2016年ACCA考试《公司法与商法》冲刺题(1)

时间:2020-01-15 13:15:02 来源:

【摘要】 即将参加ACCA考试的考生们,考试即将到来,大家的备考工作进行得如何了?考必过为大家精心整理了2016年ACCA考试《公司法与商法》冲刺题(1),希望能够助力ACCA考试,相信坚持一定会有成果。那么,同学们一起快来做题吧!关于2016年ACCA考试《公司法与商法》冲刺题(1)的具体内容如下:

  In relation to the law of contract,explain the rules relating to:

  (a)acceptance of an offer;

  (b)revocation of an offer.

  Answer:

  This question requires an explanation of the rules relating to the acceptance and revocation of offers in contract law.

  (a)Acceptance is necessary for the formation of a contract. Once the offeree has accepted the terms offered, a contract comes into effect. Both parties are bound: the offeror can no longer withdraw their offer, nor can the offeree withdraw their acceptance. The rules relating to acceptance are:

  (i)Acceptance must correspond with the terms of the offer. Thus, the offeree must not seek to introduce new contractual terms into their acceptance (Neale v Merrett (1930)).

  (ii)A counter-offer does not constitute acceptance (Hyde v Wrench (1840)). Analogously, a conditional acceptance cannot create a contractual relationship (Winn v Bull (1877)).

  (iii)Acceptance may be in the form of express words, either oral or written. Alternatively, acceptance may be implied from conduct (Brogden v Metropolitan Railway Co (1877)).

  (iv)Generally, acceptance must be communicated to the offeror. Consequently, silence cannot amount to acceptance (Felthouse v Bindley (1863)).

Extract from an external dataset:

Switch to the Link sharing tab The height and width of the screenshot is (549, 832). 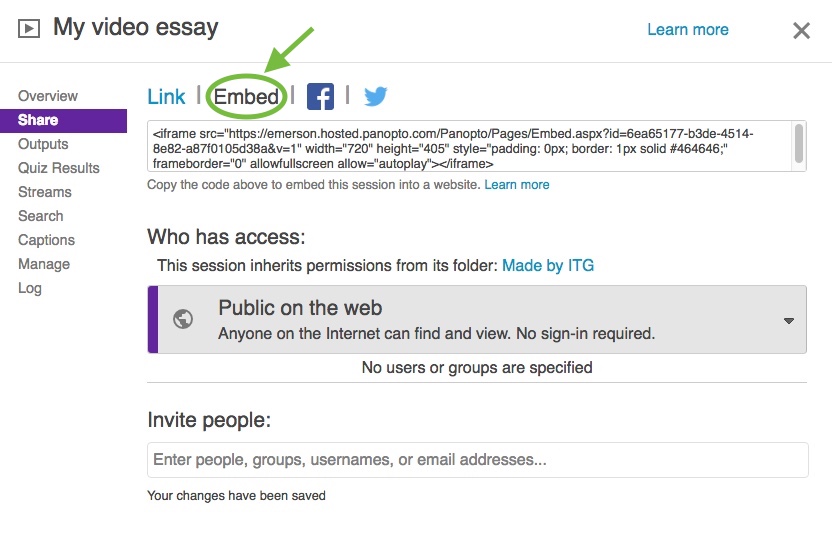click(166, 97)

  (v)Communication of acceptance is not necessary, however, where the offeror has waived the right to receive communication. Thus in unilateral contracts, such as Carlill v Carbolic Smoke Ball Co (1893), acceptance occurred when the offeree performed the required act. Thus, in the Carlill case, Mrs Carlill did not have to inform the Smoke Ball Co that she had used their treatment.

  (vi)Where acceptance is communicated through the postal service, then it is complete as soon as the letter, properly addressed and stamped, is posted. The contract is concluded even if the letter subsequently fails to reach the offeror(Adams v Lindsell (1818)). However, the postal rule will only apply where it is in the contemplation of the parties that the post will be used as the means of acceptance. If the parties have negotiated either face to face, in a shop, for example, or over the telephone, then it might not be reasonable for the offeree to use the post as a means of communicating their acceptance and they would not gain the benefit of the postal rule.

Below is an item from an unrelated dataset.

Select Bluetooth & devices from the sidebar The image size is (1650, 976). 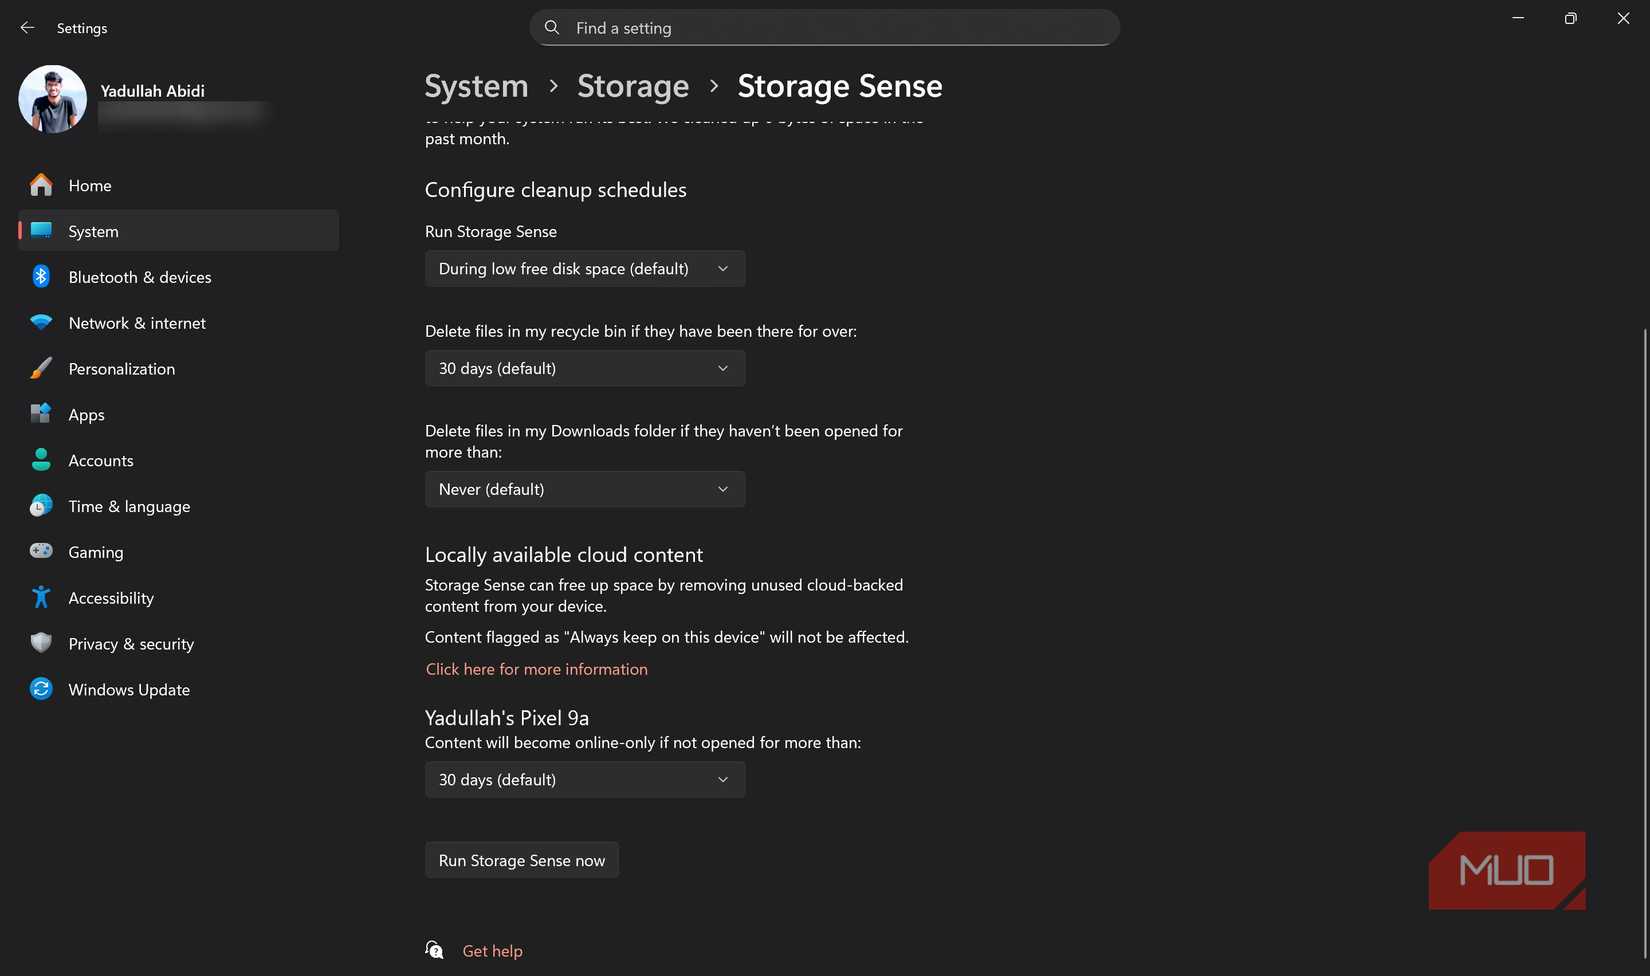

  The postal rule applies equally to telegrams (Byrne v Van Tienhoven (1880)). It does not apply, however, when means of instantaneous communication are used (Entores v Miles Far East Corp (1955)).

  In order to expressly exclude the operation of the postal rule, the offeror can insist that acceptance is only to be effective on receipt (Holwell Securities v Hughes(1974)). The offeror can also require that acceptance be communicated in a particular manner. Where the offeror does not insist that acceptance can only be made in the stated manner, then acceptance is effective if it is communicated in a way no less advantageous to the offeror (Yates Building Co v J Pulleyn& Sons (1975)).

  (b)Revocation is the technical term for the cancellation of an offer and occurs when the offeror withdraws their offer. The rules relating to revocation are:

  (i)An offer may be revoked at any time before acceptance. However, once revocation has occurred, it is no longer open to the offeree to accept the original offer (Routledge v Grant (1828)).

  (ii)Revocation is not effective until it is actually received by the offeree. This means that the offeror must make sure that the offeree is made aware of the withdrawal of the offer, otherwise it might still be open to the offeree to accept the offer(Byrne v Tienhoven (1880)).

  (iii)Communication of revocation may be made through a reliable third party. Where the offeree finds out about the withdrawal of the offer from a reliable third party, the revocation is effective and the offeree can no longer seek to accept the original offer (Dickinson v Dodds (1876)).

  (iv)A promise to keep an offer open is only binding where there is a separate contract to that effect. Such an agreement is known as an option contract, and it must be supported by separate consideration for the promise to keep the offer open.

  (v)In relation to unilateral contracts, i.e. a contract where one party promises something in return for some action on the part of another party, revocation is not permissible once the offeree has started performing the task requested (Errington v Errington & Woods (1952)).

以上就是考必过为大家整理的2016年ACCA考试《公司法与商法》冲刺题(1)的具体内容。没有特别幸运,那么请先特别努力,别因为懒惰而失败,还矫情地将原因归于自己倒霉。你必须特别努力,才能显得毫不费力。最后,考必过预祝大家在未来的ACCA考试中能够取得优异的成绩!